From 8f3ed7fdf84fd3adc01b663d9f664310f332dd63 Mon Sep 17 00:00:00 2001
From: jreback <jeff@reback.net>
Date: Mon, 20 May 2013 15:16:43 -0400
Subject: [PATCH 1/2] BUG: Non-unique indexing via ``loc`` and friends fixed
 (GH3659_)

BUG: deal with non_monotonic indices

CLN: convert slice_locs arrays to sliced ranges if possible
---
 RELEASE.rst                   |  2 ++
 pandas/core/index.py          | 66 ++++++++++++++++++++++++++++++++---
 pandas/core/indexing.py       |  1 +
 pandas/tests/test_indexing.py | 24 +++++++++++++
 4 files changed, 89 insertions(+), 4 deletions(-)

diff --git a/RELEASE.rst b/RELEASE.rst
index 9b3cc3683c3de..e02ad66252bdc 100644
--- a/RELEASE.rst
+++ b/RELEASE.rst
@@ -115,6 +115,7 @@ pandas 0.11.1
       and handle missing elements like unique indices (GH3561_)
     - Duplicate indexes with and empty DataFrame.from_records will return a correct frame (GH3562_)
     - Concat to produce a non-unique columns when duplicates are across dtypes is fixed (GH3602_)
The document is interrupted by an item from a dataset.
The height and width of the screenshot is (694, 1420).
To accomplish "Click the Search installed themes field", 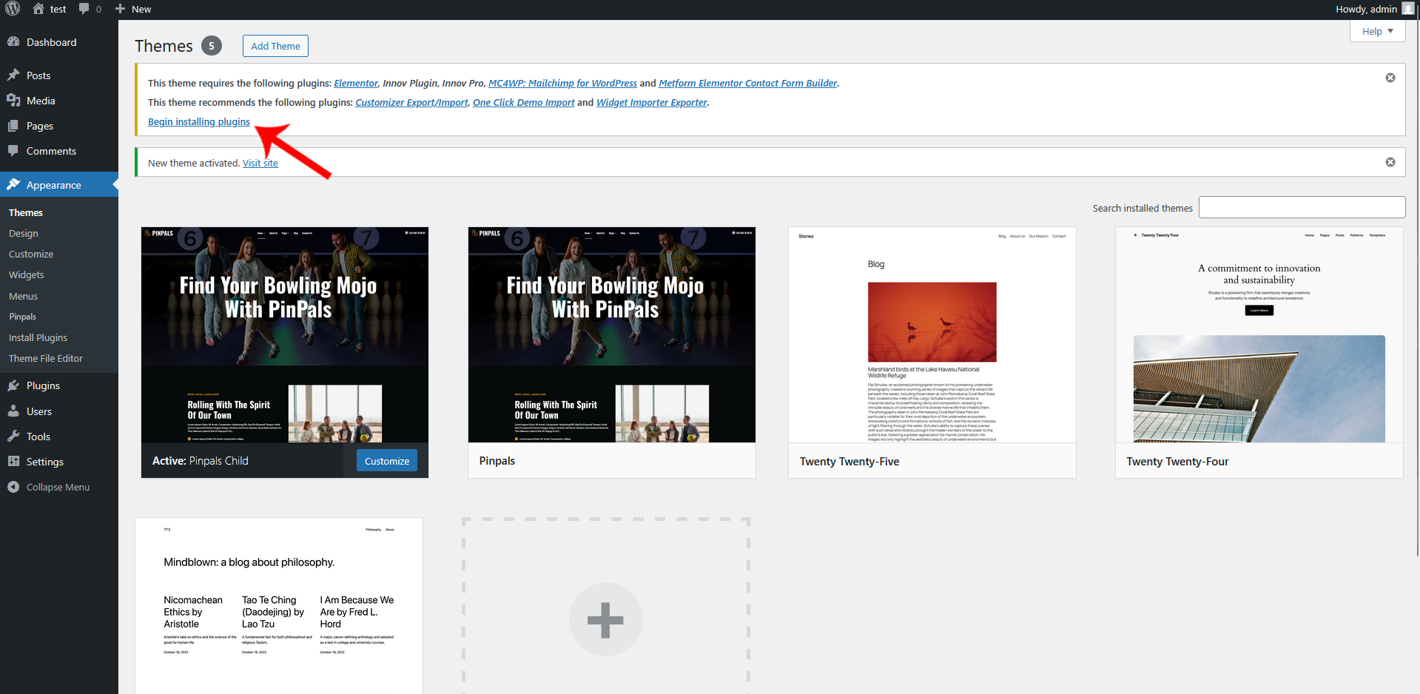I will click(1301, 207).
+    - Non-unique indexing with a slice via ``loc`` and friends fixed (GH3659_)
   - Fixed bug in groupby with empty series referencing a variable before assignment. (GH3510_)
   - Fixed bug in mixed-frame assignment with aligned series (GH3492_)
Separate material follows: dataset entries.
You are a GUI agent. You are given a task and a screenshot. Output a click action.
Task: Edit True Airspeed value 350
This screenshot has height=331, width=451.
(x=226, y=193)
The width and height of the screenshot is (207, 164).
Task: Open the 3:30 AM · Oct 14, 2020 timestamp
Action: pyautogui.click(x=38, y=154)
   - Fixed bug in selecting month/quarter/year from a series would not select the time element
@@ -215,6 +216,7 @@ pandas 0.11.1
 .. _GH3638: https://github.com/pydata/pandas/issues/3638
 .. _GH3605: https://github.com/pydata/pandas/issues/3605
 .. _GH3606: https://github.com/pydata/pandas/issues/3606
+.. _GH3659: https://github.com/pydata/pandas/issues/3659
 .. _Gh3616: https://github.com/pydata/pandas/issues/3616
 
 pandas 0.11.0
diff --git a/pandas/core/index.py b/pandas/core/index.py
index 3e5a4f5676437..cad1186c6addf 100644
--- a/pandas/core/index.py
+++ b/pandas/core/index.py
@@ -1219,13 +1219,39 @@ def slice_locs(self, start=None, end=None):
         -----
         This function assumes that the data is sorted, so use at your own peril
         """
+
+        is_unique = self.is_unique
         if start is None:
-            start_slice = 0
+            if is_unique:
+                start_slice = 0
+            else:
+                start_slice = np.arange(len(self))
         else:
             try:
                 start_slice = self.get_loc(start)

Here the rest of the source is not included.